## SELECTED TEXT
▶
As if this is not bad enough, Kyle is not ALONE!
As I told Jim and Scott Freeman when all this first started, to their faces, Ryan knows about all this. Ryan was there on moving day and he was flirting with me just as Kyle was. They were competing and Ryan knows it. I told Jim that day in the meeting to question Ryan, he could prove what I’m saying is true but they refused to question him. They said, “We don’t think Ryan is saved, so his testimony wouldn’t matter.” So someone has to be Christian to see and understand the truth???
Still, not too big of a problem for God. He can do anything, right?! So, a few years later Ryan caught Kyle on my stuff. Kyle left his computer for a few minutes and Ryan got on while he was away and saw Kyle was watching me. He knew.
Still, it is not enough to prove Kyle and I have been having a romantic relationship because after all, Kyle has been trying to have sex with other women! First with Jaz and then another. While he was with me and unknown to me, he was dating them. God prevented Kyle from having sex with them and prevented him having sex with the second girl several times. Because Kyle couldn’t get sex from her, he broke up with her. Great guy, huh?!
How could I possibly know this? Ask me ANY details of their encounters and I can tell you it all! I was shown details! I saw the whole thing. Every word uttered, every roaming hand, every situation. Just ask! He cheated on me. We were together at the time he was fooling around with them. So he not only cheated on me, but he cheated on them as well (I can provide pictures that are public, if necessary).
◀
## TASK LIST
1. Copy the entries again, requests included, from the line containing "Where should I" through the end of the entries. Multiply every coordinate in the answers by 1.35 and round to whole numbers, with halves rounded up.
2. Carry on the passage about Kyle and Ryan, starting after its last sentence.
The entries that follow are unrelated to the passage about Kyle and Ryan.

## RECORD SET
▶
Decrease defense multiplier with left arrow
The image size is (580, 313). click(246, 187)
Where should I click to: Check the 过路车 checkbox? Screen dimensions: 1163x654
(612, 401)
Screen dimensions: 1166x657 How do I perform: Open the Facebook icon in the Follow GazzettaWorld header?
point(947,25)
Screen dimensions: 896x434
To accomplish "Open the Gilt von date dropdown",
◀
## RESPONSES PER TASK
1.
Where should I click to: Check the 过路车 checkbox? Screen dimensions: 1163x654
(826, 541)
Screen dimensions: 1166x657 How do I perform: Open the Facebook icon in the Follow GazzettaWorld header?
point(1278,34)
Screen dimensions: 896x434
To accomplish "Open the Gilt von date dropdown",

2.
That is not the worst part. I wish it were, for his sake.
Back in August of last year, Ryan in his evilness got on Kyle’s computer and hacked him. I knew it immediately as God revealed it to me and I led Ryan to Christ!
That’s right! Ryan (Kyle’s twin brother) is a believer now!
See, the church wouldn’t listen. They said Ryan wasn’t saved and so God saved Ryan so they WOULD listen! Isn’t God so clever?!!!
Ryan watched (and recorded for proof) what Kyle was up to. Not only was Kyle on all MY stuff, apparently he was on a neighbor’s computer as well and from what I understand, watching 7 people have sex. The girl he was watching her orgies, tried to get Kyle to join in on them and in God’s judgement, He took her physical life pretty quickly. Kyle got off her stuff after that and has not been on anyone else’s stuff, but mine, since then.
However, all of this is illegal crimes, unfitting of a Christian man to do!
After that, Kyle started liking my daughter, who is now 17 (but was 9 when we all met). He has apparently been watching/stalking her on HER electronic devices (iPad) and she has been enticing him as well. God originally ordained for me and Kyle to be together but in all this gross sin, God’s intention is to take Kyle’s life now due to his sin.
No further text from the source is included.